Retold by: Rachael Pecore-Valdez,
Image: Francis leading the wolf to Gubbio (Henry Justice Ford, 1912)
If you were to travel today, along the narrow streets of the village of Gubbio, in Italy, you might venture across a monument commemorating an event in 12th century Gubbio, where St. Francis of Assisi once met a gray wolf.
Francis, as he was known then, was a friar and well known throughout the region as a friend of both beast and men. He loved to take long walks in the hills, and one could often hear Francis humming a tune along with the birds who would circle around his head and even rest on his shoulders.
One day as he walked, he came to the top of a hill and saw down in the valley, the village of Gubbio. The city gates were closed, and there was no one out working in the fields. The crops were unkempt, and flies circled around the unburied carcasses of sheep lying about. Something was very wrong, and he hurried to the city gates and knocked loudly. No one answered. He knocked again, and the gates slowly swung open enough to reveal the wide eye of the gatekeeper. “Francis! Oh we’re so glad you’ve come. Quickly, come inside!” Shutting the door tightly behind Francis, the gatekeeper led Francis straight to the Mayor’s house.

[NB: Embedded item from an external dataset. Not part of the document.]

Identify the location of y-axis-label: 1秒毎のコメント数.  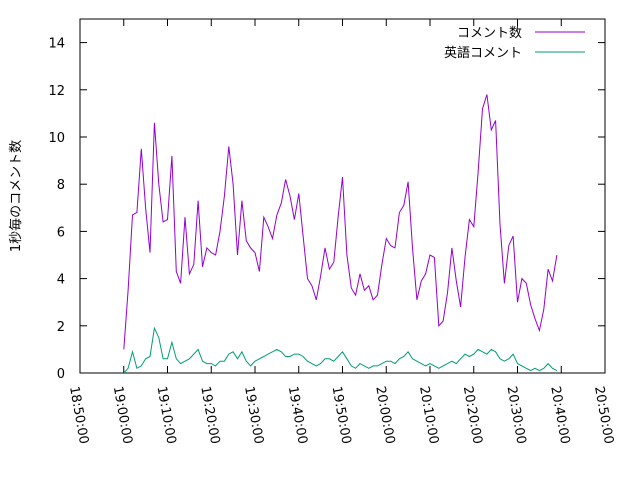
(16, 196).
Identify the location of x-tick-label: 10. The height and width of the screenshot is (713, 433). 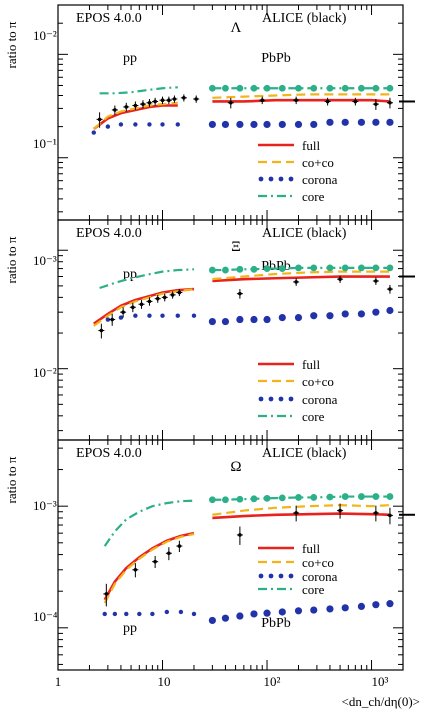
(164, 682).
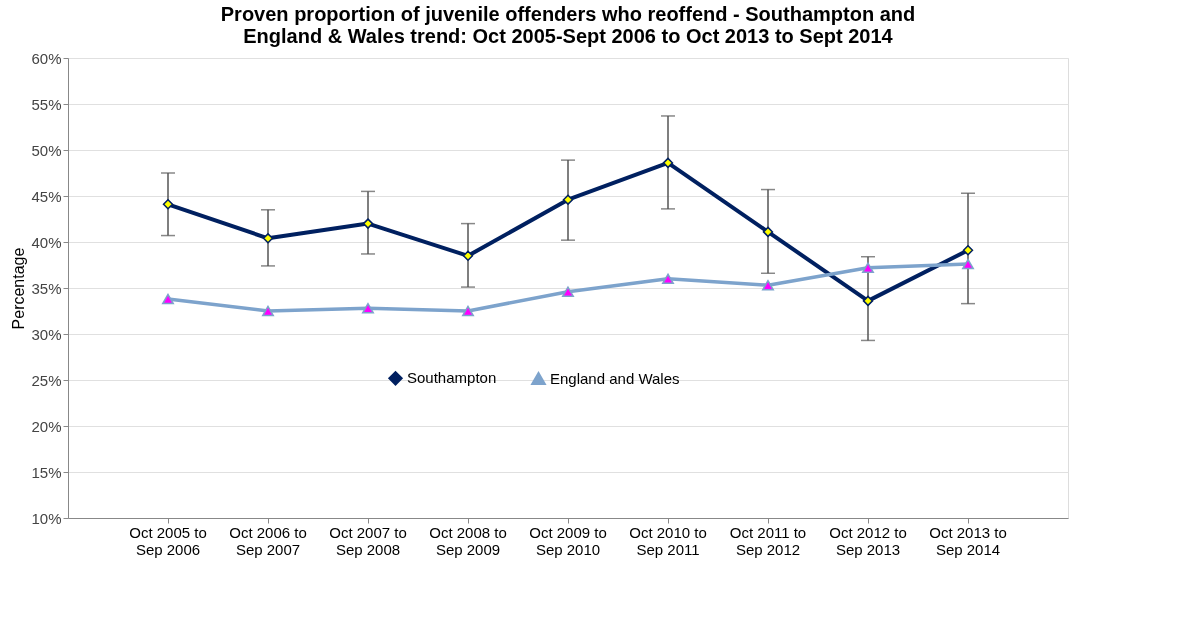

Francis was welcomed by the Mayor who without delay told Francis that the whole village was being held hostage by a monstrous, rabid gray wolf. “Our children can no longer play outside, the wolf has taken our sheep and those who bravely went after him did not return.” Francis quietly listened to the Mayor of Gubbio’s woes, and when he was done replied that he would leave the next morning at dawn to meet with the wolf. The Mayor cried out, “No! Francis, please save yourself! There must be another way!” Francis could not be dissuaded and the next morning at the break of dawn he walked toward the city gates. The villagers followed Francis through the streets in silent fear for his life, but stopped at the city gate. They peered over the city walls nervously, as Francis walked beyond the fields to the edge of the great forest.
It seemed even the birds were holding their breath. An eerie silence was broken only by the low growl of a wolf, which echoed throughout the valley. The villagers trembled in fear as they watched the great wolf run from the woods, his teeth barred, straight toward Francis. Francis stood still, his arms outstretched as if surrounded by a great shield. Just when the villagers surely thought Francis was a goner, they watched in awe as the wolf suddenly stopped. He sat just in front of Francis. The villagers strained to hear what Francis said, and had to rub their eyes to believe what they saw next. Francis held his hand outstretched to the wolf, and the wolf gingerly set his paw onto Francis’s hand.
Francis then walked slowly back to the village, with the wolf on his heels. The villagers parted before them, and followed Francis and the wolf in disbelief to the village square. Then Francis spoke to the crowd, “Dear people of Gubbio, Brother Wolf has made a pact of peace. He will harm you no more, and in return you must no longer harm him. All past wrongs are forgiven.” Then once again, the wolf placed its paw in Francis’s hand to reassure the people of his pledge.
The people stood there in awe, nervously eyeing the wolf. Then one young girl stepped out from her mother’s skirt and bravely walked toward the wolf. She held her hand outstretched and soon the villagers were giggling with relief as they watched the wolf roll over while the girl rubbed his belly. The townspeople agreed to share morsels of their meals with the wolf, and the wolf lived among the villagers for two years before dying of old age.
The people of Gubbio mourned the death of the wolf, and even today, proudly share the story of St. Francis and the wolf to all who wander their streets and ask to hear the story.